Employ equity as our primary currency for acquisitions. We intend to maintain an equity-weighted bias towards acquisition financing. Although the cost of equity financing is generally more costly than debt financing, we believe the resulting conservatism and financial flexibility merit the incremental expense of continuing to rely on equity as our primary currency to fund acquisitions.
Utilize compensation programs that align the interest of our management team with our unitholders. We tie the compensation of our executives and directors directly to achieving our strategic, operating and financial goals and have adopted compensation programs that place a significant part of the pay of each of our executives “at risk” in the form of an annual short-term incentive awards and long-term, equity-based incentive grants. The amount of the annual short-term incentive awards paid depends on our performance against financial and operating objectives as well as the executive meeting key leadership and development standards. A portion of the compensation of our executives is also in the form of equity awards that tie their compensation directly to creating unitholder value over the long-term. We believe this combination of annual short-term incentive awards and long-term equity awards aligns the incentives of our management with our unitholders.
Our Competitive Strengths
We believe that the following competitive strengths will allow us to successfully execute our business strategies and achieve our objective of generating and growing cash available for distribution:
An asset portfolio largely consisting of properties with existing waterflood projects with proved reserves, of which 95% are oil, and relatively predictable production profiles that provide growth potential through ongoing response to waterflooding and that have modest capital requirements. Our properties consist of interests in mature fields located in Oklahoma, Colorado and Texas that have well-understood geologic features, relatively predictable production profiles and modest capital requirements, which we believe make them well-suited for waterflood development and for our objective of generating stable cash flows. Currently, over 67% of our net proved reserves on a Boe basis are being produced under waterflood. Based on production estimates from our December 31, 2015 audited reserves, the average estimated decline rate for our existing proved developed producing reserves is approximately 13.1% for 2016 and, on a compounded average decline basis, approximately 10.0% for the subsequent five years and approximately 8.5% thereafter. Further, we believe that a substantial majority of the capital required for growth from our existing properties has already been spent. As a result, these properties have relatively predictable production profiles and production growth potential with modest capital requirements.

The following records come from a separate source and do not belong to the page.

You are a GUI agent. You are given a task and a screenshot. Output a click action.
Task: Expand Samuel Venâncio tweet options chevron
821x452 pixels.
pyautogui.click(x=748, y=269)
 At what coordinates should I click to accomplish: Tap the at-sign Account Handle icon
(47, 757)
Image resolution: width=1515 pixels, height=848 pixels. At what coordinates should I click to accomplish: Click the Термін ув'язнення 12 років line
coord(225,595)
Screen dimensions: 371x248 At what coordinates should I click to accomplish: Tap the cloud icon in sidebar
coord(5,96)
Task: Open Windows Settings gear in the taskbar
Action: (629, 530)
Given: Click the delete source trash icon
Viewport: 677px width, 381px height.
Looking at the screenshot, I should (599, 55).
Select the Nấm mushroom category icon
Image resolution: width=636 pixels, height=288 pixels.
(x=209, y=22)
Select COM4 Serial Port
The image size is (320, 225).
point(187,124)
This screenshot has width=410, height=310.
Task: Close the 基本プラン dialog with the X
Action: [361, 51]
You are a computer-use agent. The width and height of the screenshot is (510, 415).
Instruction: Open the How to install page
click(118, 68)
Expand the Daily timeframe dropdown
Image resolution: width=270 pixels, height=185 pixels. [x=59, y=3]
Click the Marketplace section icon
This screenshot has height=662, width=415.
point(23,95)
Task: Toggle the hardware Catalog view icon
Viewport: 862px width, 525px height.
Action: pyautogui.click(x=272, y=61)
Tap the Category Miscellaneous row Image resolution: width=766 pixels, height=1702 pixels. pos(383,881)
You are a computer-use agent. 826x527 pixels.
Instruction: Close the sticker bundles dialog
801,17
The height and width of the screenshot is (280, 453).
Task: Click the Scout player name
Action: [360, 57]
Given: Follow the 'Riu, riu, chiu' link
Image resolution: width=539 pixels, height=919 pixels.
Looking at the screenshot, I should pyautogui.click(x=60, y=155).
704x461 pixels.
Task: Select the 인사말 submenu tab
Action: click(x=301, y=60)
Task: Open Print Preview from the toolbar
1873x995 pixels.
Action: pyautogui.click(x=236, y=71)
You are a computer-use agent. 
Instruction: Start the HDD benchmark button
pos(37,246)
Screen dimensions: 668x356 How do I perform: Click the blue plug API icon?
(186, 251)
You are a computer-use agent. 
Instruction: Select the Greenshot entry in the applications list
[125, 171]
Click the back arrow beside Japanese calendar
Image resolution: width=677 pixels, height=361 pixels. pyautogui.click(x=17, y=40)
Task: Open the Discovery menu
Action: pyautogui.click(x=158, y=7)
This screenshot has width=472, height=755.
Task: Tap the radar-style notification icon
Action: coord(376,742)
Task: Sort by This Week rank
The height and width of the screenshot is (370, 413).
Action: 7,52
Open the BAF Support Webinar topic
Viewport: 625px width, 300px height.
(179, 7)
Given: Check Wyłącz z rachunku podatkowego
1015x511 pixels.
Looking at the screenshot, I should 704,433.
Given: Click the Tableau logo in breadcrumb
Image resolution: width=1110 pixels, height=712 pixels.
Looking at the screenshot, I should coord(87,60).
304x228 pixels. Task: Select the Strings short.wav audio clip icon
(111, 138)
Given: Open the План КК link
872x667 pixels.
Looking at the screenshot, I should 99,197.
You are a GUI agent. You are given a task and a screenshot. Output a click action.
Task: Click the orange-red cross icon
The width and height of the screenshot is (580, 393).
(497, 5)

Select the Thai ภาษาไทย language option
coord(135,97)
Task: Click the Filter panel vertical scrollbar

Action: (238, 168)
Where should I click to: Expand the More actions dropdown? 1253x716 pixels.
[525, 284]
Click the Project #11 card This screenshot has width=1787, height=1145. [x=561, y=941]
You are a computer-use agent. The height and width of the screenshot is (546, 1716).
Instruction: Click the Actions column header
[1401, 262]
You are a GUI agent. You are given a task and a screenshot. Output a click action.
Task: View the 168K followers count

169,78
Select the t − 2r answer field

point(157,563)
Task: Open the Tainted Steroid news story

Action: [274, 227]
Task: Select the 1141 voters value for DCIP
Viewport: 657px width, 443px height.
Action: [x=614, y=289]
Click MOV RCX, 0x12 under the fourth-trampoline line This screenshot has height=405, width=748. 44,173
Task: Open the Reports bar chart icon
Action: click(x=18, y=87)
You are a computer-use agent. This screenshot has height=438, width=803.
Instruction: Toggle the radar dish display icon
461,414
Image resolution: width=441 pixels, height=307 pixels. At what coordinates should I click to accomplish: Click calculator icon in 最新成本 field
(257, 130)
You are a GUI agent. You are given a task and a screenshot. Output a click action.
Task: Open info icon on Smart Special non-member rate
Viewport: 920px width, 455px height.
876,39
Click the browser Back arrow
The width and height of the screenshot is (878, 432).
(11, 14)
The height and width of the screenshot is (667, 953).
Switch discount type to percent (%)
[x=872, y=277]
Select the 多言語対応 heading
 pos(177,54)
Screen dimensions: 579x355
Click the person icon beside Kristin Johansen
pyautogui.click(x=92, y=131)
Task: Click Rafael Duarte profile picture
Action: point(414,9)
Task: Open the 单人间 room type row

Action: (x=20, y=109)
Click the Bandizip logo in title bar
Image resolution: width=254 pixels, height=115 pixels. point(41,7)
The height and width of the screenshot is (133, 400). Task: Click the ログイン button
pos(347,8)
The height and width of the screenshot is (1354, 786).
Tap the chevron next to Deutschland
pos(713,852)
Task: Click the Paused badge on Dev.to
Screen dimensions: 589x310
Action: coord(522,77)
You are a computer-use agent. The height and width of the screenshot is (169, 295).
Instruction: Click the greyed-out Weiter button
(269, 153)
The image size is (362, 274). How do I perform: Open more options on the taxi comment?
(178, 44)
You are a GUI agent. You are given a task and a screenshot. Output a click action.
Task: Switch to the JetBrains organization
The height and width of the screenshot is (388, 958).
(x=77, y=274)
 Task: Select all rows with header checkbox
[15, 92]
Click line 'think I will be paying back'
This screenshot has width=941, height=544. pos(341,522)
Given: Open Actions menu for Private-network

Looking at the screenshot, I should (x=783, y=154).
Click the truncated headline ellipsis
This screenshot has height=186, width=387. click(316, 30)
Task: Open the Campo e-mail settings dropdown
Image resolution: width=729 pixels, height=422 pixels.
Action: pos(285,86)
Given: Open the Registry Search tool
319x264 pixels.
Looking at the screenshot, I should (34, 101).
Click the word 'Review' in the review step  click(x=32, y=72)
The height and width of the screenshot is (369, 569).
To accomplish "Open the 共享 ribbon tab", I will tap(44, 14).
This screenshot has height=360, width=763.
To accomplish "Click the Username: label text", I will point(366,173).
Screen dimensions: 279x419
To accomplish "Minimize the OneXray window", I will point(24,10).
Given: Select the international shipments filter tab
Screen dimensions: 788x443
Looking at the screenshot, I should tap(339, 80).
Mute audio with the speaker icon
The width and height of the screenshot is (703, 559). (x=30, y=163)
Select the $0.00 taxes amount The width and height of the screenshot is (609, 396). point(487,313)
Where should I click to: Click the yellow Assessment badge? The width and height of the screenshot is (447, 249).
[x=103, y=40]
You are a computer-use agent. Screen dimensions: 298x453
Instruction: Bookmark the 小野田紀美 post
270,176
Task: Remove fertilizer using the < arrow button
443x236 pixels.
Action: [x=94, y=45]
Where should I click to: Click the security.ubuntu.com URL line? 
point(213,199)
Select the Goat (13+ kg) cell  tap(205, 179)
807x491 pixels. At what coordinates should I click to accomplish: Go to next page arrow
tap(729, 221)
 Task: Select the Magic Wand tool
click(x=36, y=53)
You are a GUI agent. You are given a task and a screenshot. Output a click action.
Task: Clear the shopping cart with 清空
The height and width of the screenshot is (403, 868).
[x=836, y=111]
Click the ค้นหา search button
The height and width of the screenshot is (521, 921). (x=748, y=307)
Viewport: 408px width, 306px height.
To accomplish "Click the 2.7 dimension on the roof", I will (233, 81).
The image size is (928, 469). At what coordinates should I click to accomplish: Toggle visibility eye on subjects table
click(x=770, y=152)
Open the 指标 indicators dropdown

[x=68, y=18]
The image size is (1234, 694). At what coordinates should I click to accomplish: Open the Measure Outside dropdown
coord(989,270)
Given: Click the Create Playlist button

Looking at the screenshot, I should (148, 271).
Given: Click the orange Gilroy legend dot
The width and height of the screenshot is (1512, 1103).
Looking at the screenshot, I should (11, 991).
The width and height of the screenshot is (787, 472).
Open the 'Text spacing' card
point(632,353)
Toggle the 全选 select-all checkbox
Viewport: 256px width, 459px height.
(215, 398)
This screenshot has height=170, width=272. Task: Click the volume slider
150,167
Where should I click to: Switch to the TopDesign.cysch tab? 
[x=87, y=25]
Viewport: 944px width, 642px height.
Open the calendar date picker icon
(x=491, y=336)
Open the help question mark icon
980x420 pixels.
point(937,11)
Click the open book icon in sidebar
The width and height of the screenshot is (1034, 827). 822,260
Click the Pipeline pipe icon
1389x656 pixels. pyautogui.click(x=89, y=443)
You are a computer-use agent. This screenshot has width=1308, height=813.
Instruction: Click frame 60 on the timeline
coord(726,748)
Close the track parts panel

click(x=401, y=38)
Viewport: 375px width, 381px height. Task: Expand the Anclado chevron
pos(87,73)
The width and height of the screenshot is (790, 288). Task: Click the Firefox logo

The ability to further exploit existing mature properties by utilizing our waterflood expertise. We have actively operated a significant portion our properties since 2005 and have a history of exploiting proved reserves to maximize production, primarily through waterflood projects. Over the last ten years, we identified, initiated, acquired, formed and developed over 11% of all new waterflood projects in the state of Oklahoma, while the next most active competitor formed only 7% of all new waterfloods. Furthermore, our experience in the Mid-Continent allows us to exploit synergies developed by applying knowledge of field, reservoir and play characteristics throughout North America. We believe that our expertise in secondary recovery techniques will increase the level of production from certain properties in our portfolio, particularly from existing waterflood projects, which, over time, may increase our cash flows.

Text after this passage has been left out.